(TÂCHE À FAIRE 1)
D'après l'extrait ci-dessous, quelle part de la réglementation avait été supprimée ?

(EXTRAIT FOURNI)
"""

Comme du temps de ma jeunesse, mes petits-enfants courraient dans le ru voisin, au milieu de pétasites aux feuilles semblables, mais en plus grand, à celles de la rhubarbe. L’eau était redevenue cristalline. Des centaines de vairons et gueules de chat effrayés s’enfuyaient en bondissant dans les hauts-fonds. C’était génial !

Au niveau administratif on était revenu aux fondamentaux ; 99 % de la réglementation avait été supprimée car reconnue inquisitoire, délétère et destructrice de l’environnement. La santé par l’alimentation avait remplacé la sécurité alimentaire grande pourvoyeuse de pathologies. L’Afsca n’existait plus ! L’air était bien plus pur !

En pleine béatitude, conditionné par mes 50 ans de travail à la ferme, je me suis réveillé à 5 h comme d’habitude et, avant le petit-déjeuner, ma femme et moi partons pour notre quotidienne promenade apéritive dans le village et les prairies. Nous passons devant une exploitation laitière avec robot de traite gérée par un producteur d’un autre village.

De nombreux signes annoncent les difficultés de l’exploitant : des vaches traites par le robot vêlent sans avoir été taries. Des veaux se promènent dans le troupeau et même dans le chemin. Plus loin, au milieu d’un lot de génisses pleines, 3 veaux courent, l’un d’eux a déjà 3 semaines. Ces bêtes sont pourtant des laitières. Ce manque de présence entraîne régulièrement de la « casse ».

"""

[Éléments enregistrés]
"""

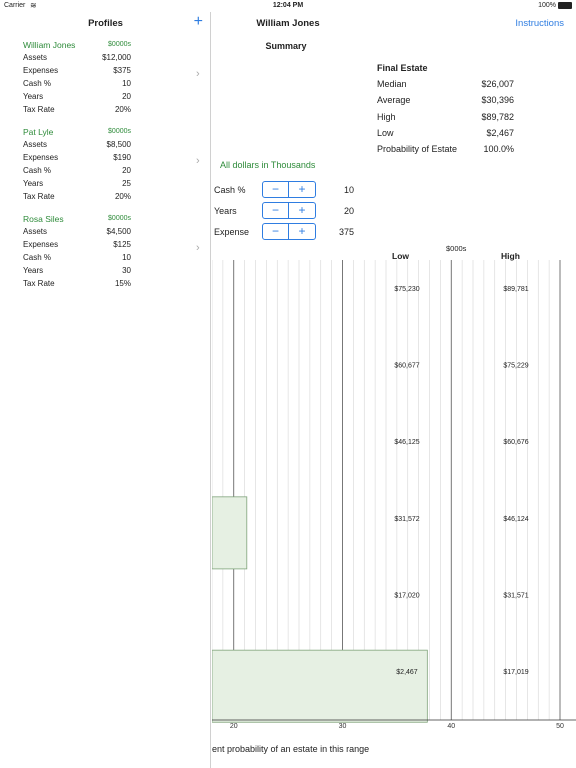 This screenshot has height=768, width=576. I want to click on profile-field-value: $8,500, so click(118, 144).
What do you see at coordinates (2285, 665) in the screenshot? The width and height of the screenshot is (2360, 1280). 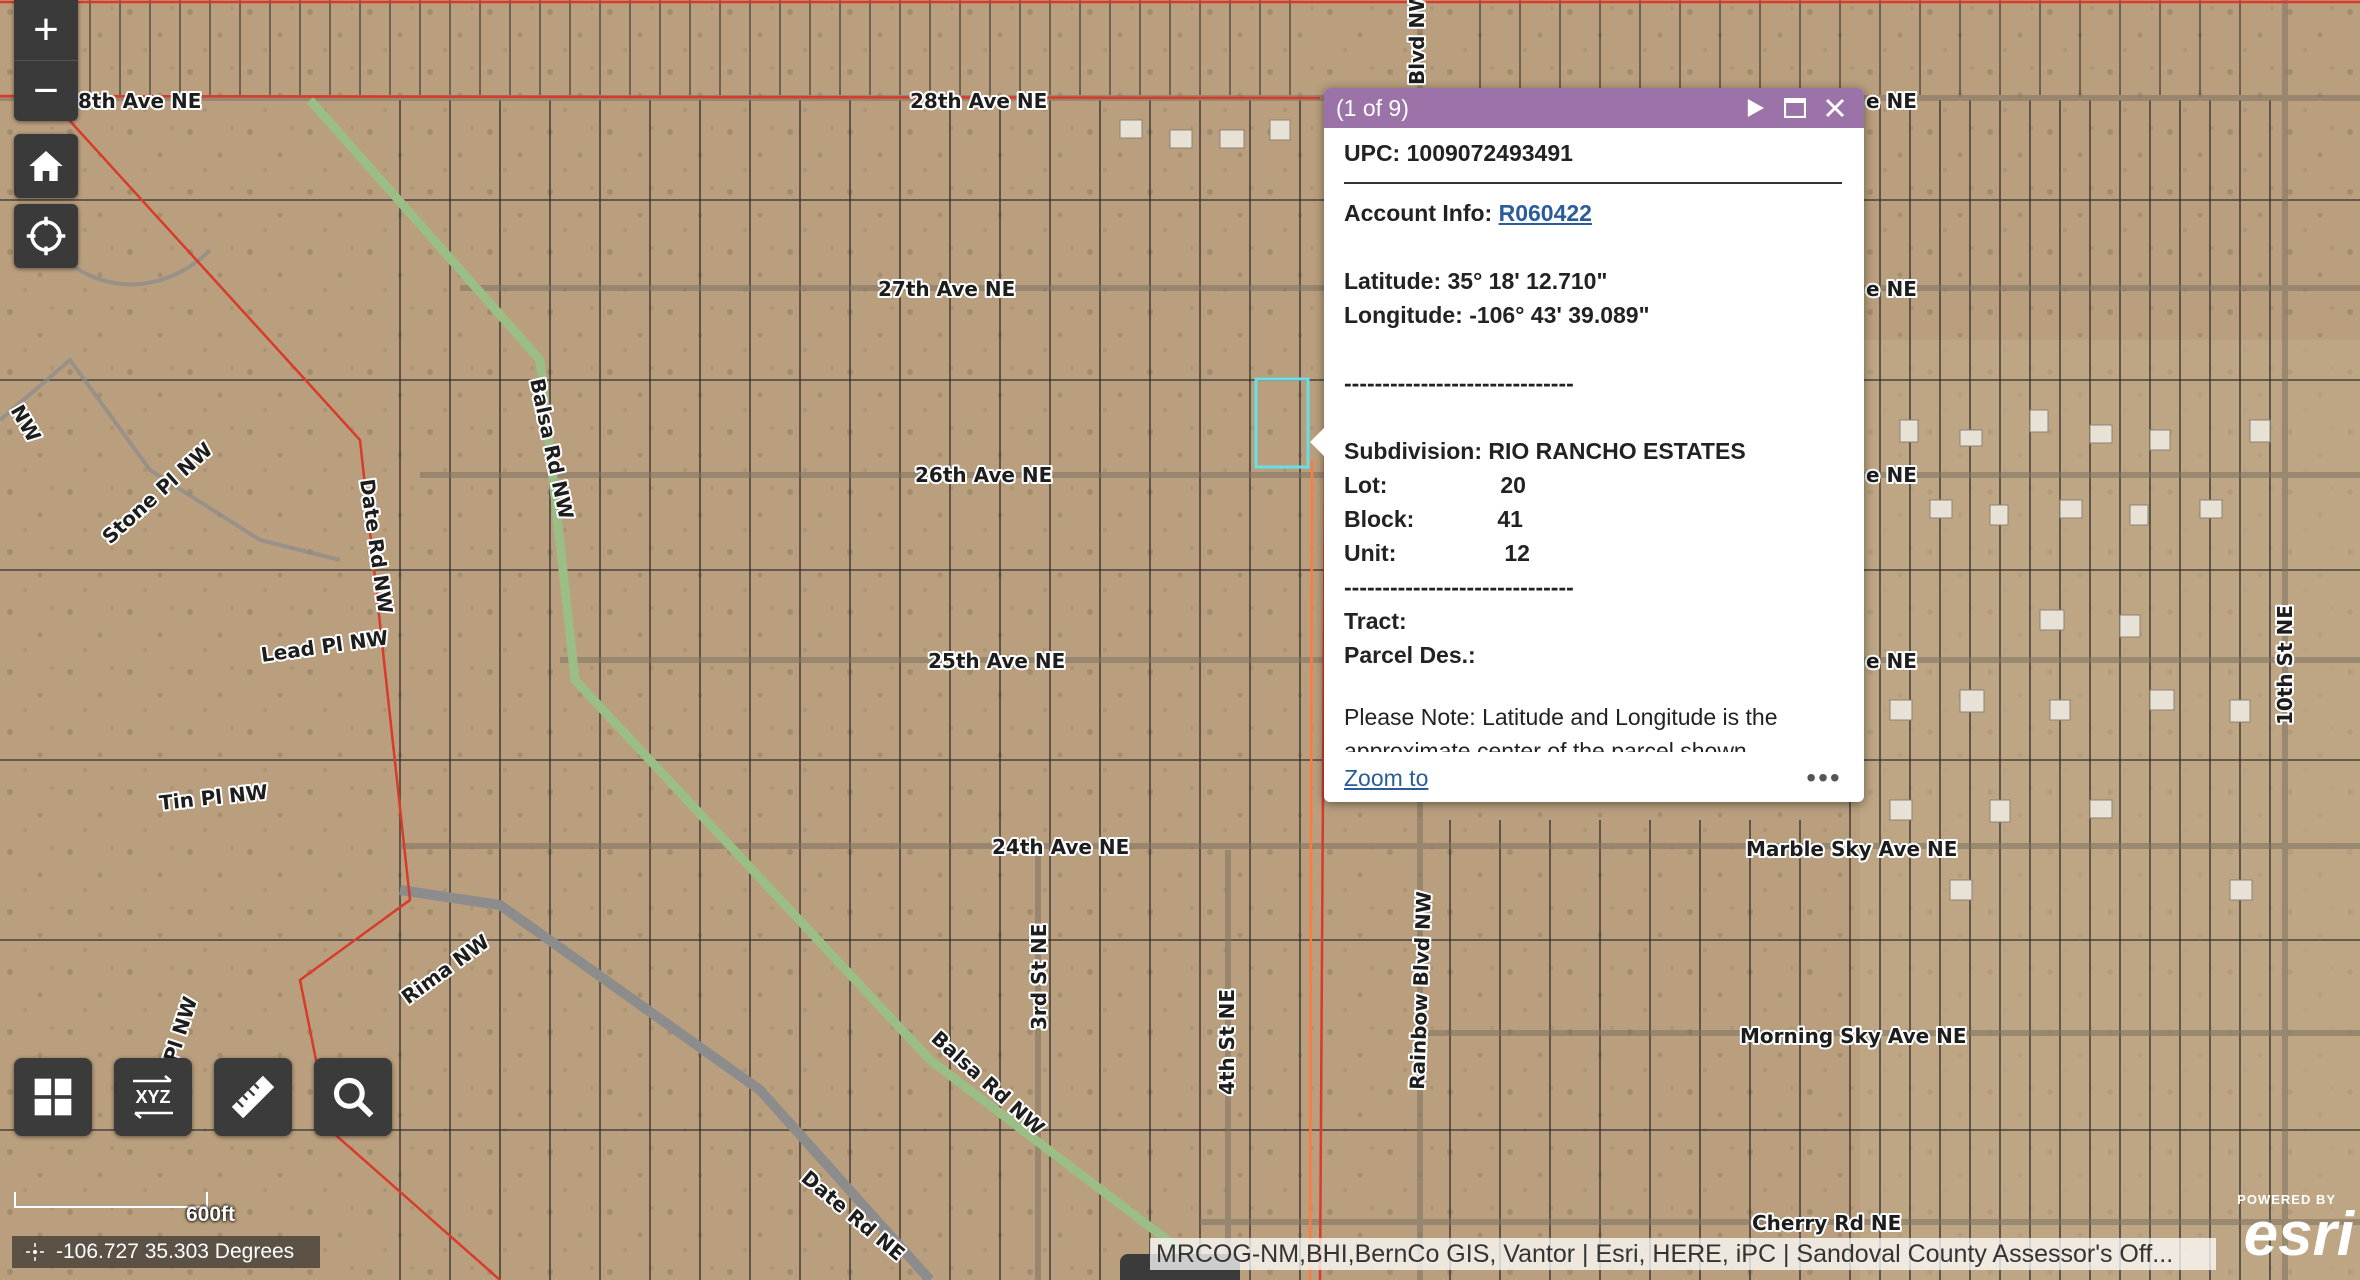 I see `label-10th-st: 10th St NE` at bounding box center [2285, 665].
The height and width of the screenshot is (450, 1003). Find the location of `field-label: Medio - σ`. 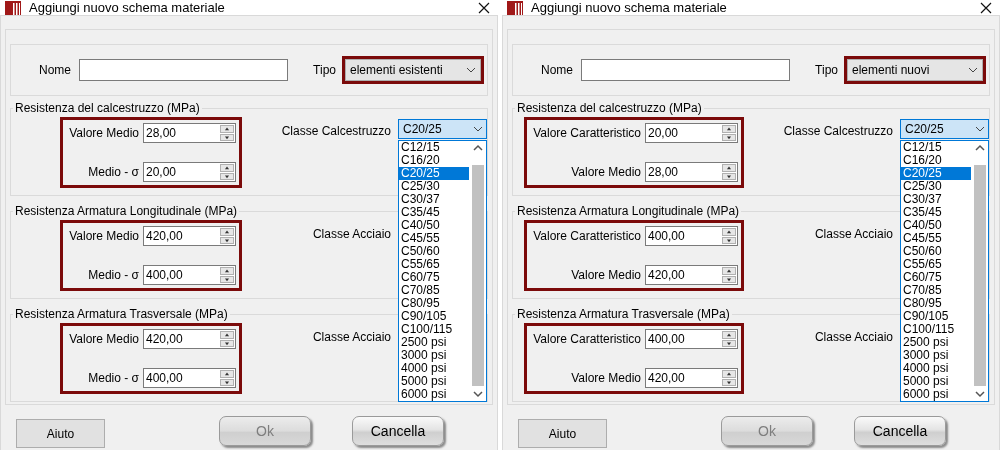

field-label: Medio - σ is located at coordinates (114, 275).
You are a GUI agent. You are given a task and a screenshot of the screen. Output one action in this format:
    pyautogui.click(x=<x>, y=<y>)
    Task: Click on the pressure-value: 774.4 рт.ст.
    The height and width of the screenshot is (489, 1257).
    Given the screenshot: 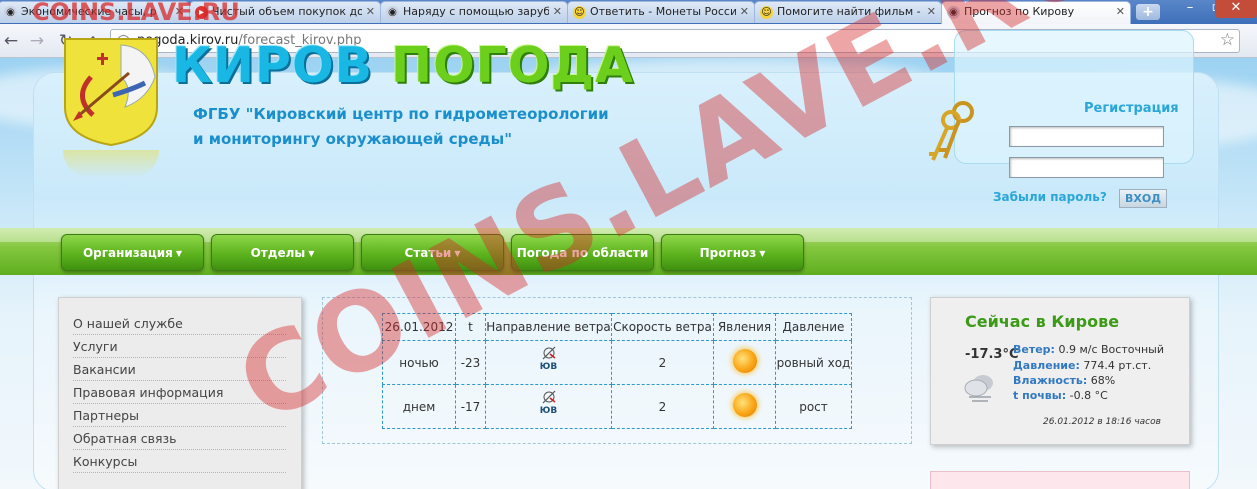 What is the action you would take?
    pyautogui.click(x=1118, y=366)
    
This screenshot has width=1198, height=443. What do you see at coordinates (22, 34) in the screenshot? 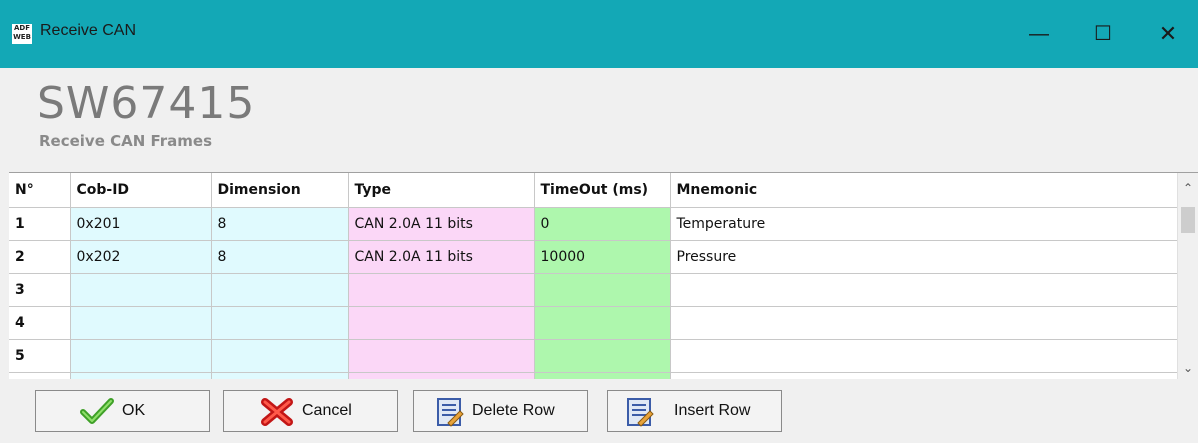
I see `app-logo-icon: ADF WEB` at bounding box center [22, 34].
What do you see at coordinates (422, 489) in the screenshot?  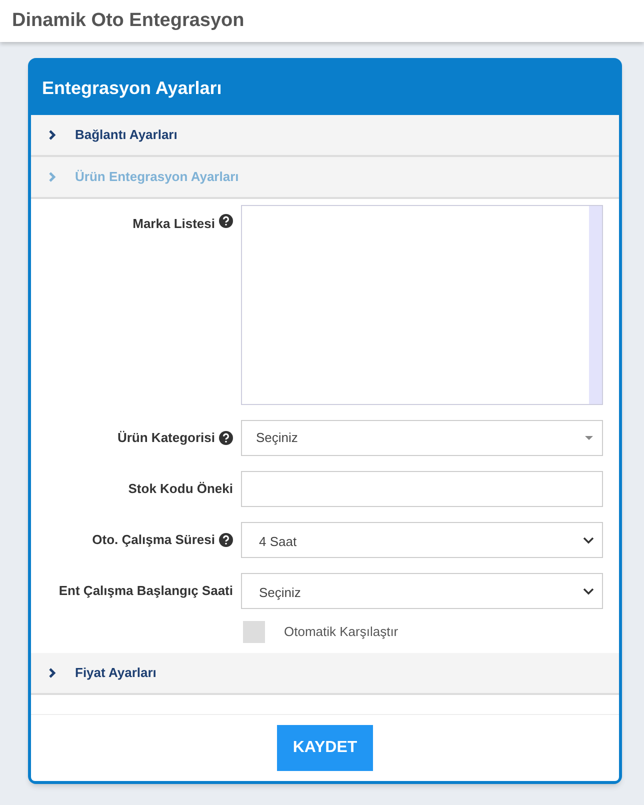 I see `text-field` at bounding box center [422, 489].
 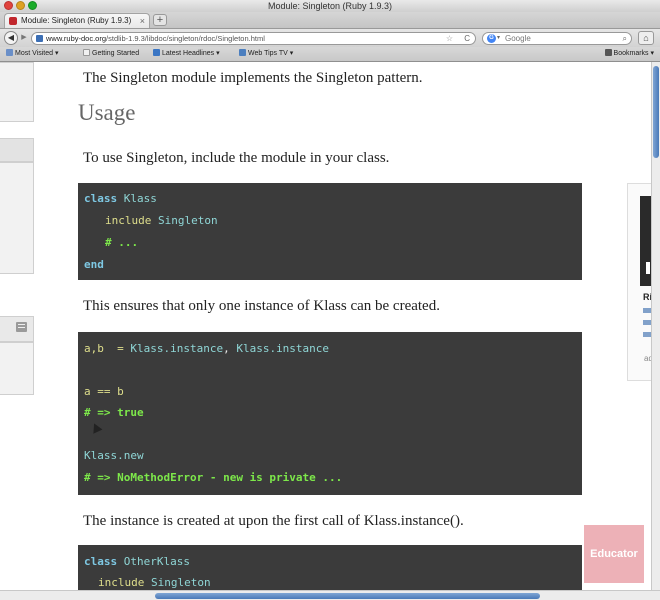 I want to click on home-button: ⌂, so click(x=646, y=38).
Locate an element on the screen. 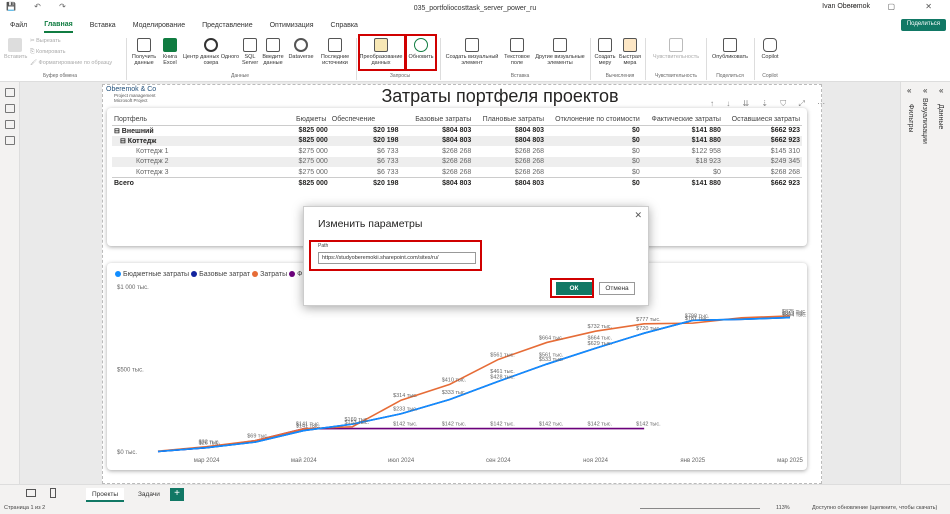 Image resolution: width=950 pixels, height=514 pixels. zoom-slider is located at coordinates (700, 508).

"""

(TÂCHE À FAIRE 2)
Recopiez à l'identique les lignes de la liste, en partant de celle qui contient « The height and width of the screenshot is (450, 1003). » et en finissant par celle qui contient « field-label: Medio - σ is », ces deux lignes comprises. Laissez les images de côté dans votre réponse.

(SOLUTION PROPOSÉE 1)
99 % de la réglementation avait été supprimée.

(SOLUTION PROPOSÉE 2)
The height and width of the screenshot is (450, 1003). Find the location of `field-label: Medio - σ`. 

field-label: Medio - σ is located at coordinates (114, 275).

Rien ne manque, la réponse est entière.